# TASK GOAL
Please quote the passage on XFS link counts below word for word, from "Regardless, I don't" to "the first place....".

# PASSAGE TO READ
++++++++++++++++++++
On Wed, Oct 11, 2023 at 01:33:50PM -0700, Darrick J. Wong wrote:
> From: Darrick J. Wong <djwong@kernel.org>
> 
> The VFS inc_nlink function does not explicitly check for integer
> overflows in the i_nlink field.  Instead, it checks the link count
> against s_max_links in the vfs_{link,create,rename} functions.  XFS
> sets the maximum link count to 2.1 billion, so integer overflows should
> not be a problem.
> 
> However.  It's possible that online repair could find that a file has
> more than four billion links, particularly if the link count got

I don't think we should be attempting to fix that online - if we've
really found an inode with 4 billion links then something else has
gone wrong during repair because we shouldn't get there in the first
place.

IOWs, we should be preventing a link count overflow at the time 
that the link count is being added and returning -EMLINK errors to
that operation. This prevents overflow, and so if repair does find
more than 2.1 billion links to the inode, there's clearly something
else very wrong (either in repair or a bug in the filesystem that
has leaked many, many link counts).

huh.

We set sb->s_max_links = XFS_MAXLINKS, but nowhere does the VFS
enforce that, nor does any XFS code. The lack of checking or
enforcement of filesystem max link count anywhere is ... not ideal.

Regardless, I don't think fixing nlink overflow cases should be done
online. A couple of billion links to a single inode takes a
*long* time to create and even longer to validate (and take a -lot-
of memory).  Hence I think we should just punt "more than 2.1
billion links" to the offline repair, because online repair can't do
anything to actually find whatever caused the overflow in the
first place, nor can it actually fix it - it should never have
happened in the first place....
++++++++++++++++++++
# DATASET SECTION
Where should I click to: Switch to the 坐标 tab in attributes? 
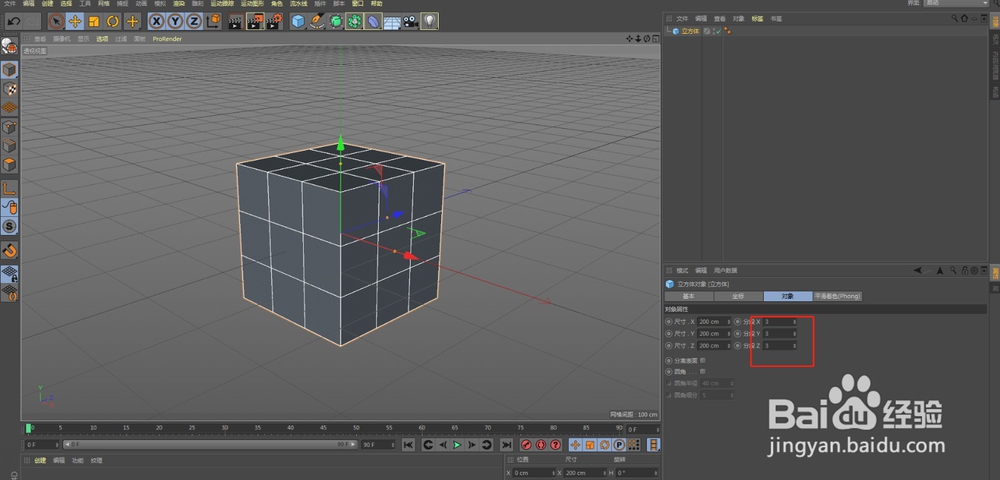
++++++++++++++++++++
# SOLUTION FOR THIS EXERCISE
Regardless, I don't think fixing nlink overflow cases should be done
online. A couple of billion links to a single inode takes a
*long* time to create and even longer to validate (and take a -lot-
of memory).  Hence I think we should just punt "more than 2.1
billion links" to the offline repair, because online repair can't do
anything to actually find whatever caused the overflow in the
first place, nor can it actually fix it - it should never have
happened in the first place....